Your task is to print every entry below exactly as given.

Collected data
▬▬▬▬▬▬
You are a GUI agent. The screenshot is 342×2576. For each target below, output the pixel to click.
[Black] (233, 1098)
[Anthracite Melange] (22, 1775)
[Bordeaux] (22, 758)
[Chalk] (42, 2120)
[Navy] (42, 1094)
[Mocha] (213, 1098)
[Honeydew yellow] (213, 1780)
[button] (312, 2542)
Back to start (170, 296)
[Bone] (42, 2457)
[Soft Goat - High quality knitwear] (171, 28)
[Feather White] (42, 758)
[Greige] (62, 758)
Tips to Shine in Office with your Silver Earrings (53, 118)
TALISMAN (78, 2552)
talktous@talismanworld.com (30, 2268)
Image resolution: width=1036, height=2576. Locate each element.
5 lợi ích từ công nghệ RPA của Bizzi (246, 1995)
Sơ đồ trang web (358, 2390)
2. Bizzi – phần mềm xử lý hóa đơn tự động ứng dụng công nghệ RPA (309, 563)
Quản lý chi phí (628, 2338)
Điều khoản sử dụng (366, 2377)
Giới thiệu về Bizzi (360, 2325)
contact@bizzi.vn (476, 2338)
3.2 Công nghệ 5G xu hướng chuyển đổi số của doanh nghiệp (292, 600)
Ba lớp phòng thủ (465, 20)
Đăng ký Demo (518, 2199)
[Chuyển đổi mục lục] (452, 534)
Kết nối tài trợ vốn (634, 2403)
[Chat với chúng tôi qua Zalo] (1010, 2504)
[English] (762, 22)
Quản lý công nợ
▬▬▬▬▬▬
Result below
You are a GUI agent. The screenshot is 342×2576. For each target below, output the pixel to click.
[Black] (233, 1098)
[Anthracite Melange] (22, 1775)
[Bordeaux] (22, 758)
[Chalk] (42, 2120)
[Navy] (42, 1094)
[Mocha] (213, 1098)
[Honeydew yellow] (213, 1780)
[button] (312, 2542)
Back to start (170, 296)
[Bone] (42, 2457)
[Soft Goat - High quality knitwear] (171, 28)
[Feather White] (42, 758)
[Greige] (62, 758)
Tips to Shine in Office with your Silver Earrings (53, 118)
TALISMAN (78, 2552)
talktous@talismanworld.com (30, 2268)
Image resolution: width=1036, height=2576. Locate each element.
5 lợi ích từ công nghệ RPA của Bizzi (246, 1995)
Sơ đồ trang web (358, 2390)
2. Bizzi – phần mềm xử lý hóa đơn tự động ứng dụng công nghệ RPA (309, 563)
Quản lý chi phí (628, 2338)
Điều khoản sử dụng (366, 2377)
Giới thiệu về Bizzi (360, 2325)
contact@bizzi.vn (476, 2338)
3.2 Công nghệ 5G xu hướng chuyển đổi số của doanh nghiệp (292, 600)
Ba lớp phòng thủ (465, 20)
Đăng ký Demo (518, 2199)
[Chuyển đổi mục lục] (452, 534)
Kết nối tài trợ vốn (634, 2403)
[Chat với chúng tôi qua Zalo] (1010, 2504)
[English] (762, 22)
Quản lý công nợ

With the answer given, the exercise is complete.